===== Material shown =====

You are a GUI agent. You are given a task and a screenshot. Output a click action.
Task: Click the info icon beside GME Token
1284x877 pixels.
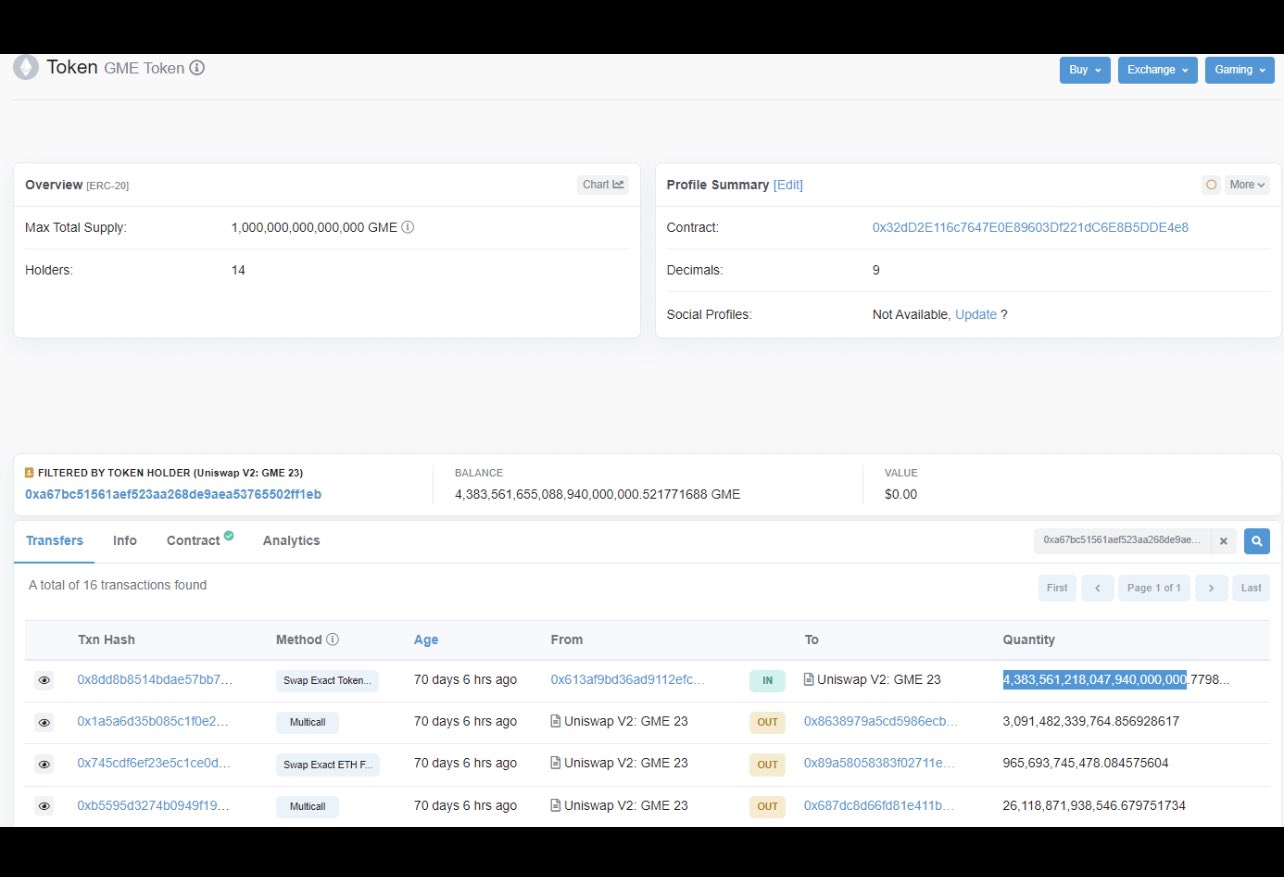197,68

=====
===== Material shown =====

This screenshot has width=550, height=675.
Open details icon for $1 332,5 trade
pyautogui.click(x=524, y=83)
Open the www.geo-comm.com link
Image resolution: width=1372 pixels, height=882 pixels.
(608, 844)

=====

▸ **Try it**
Report each line of the entries where the word "screenshot" occurs.

▸ **Output below**
You are a GUI agent. You are given a task and a screenshot. Output a click action.
This screenshot has width=550, height=675.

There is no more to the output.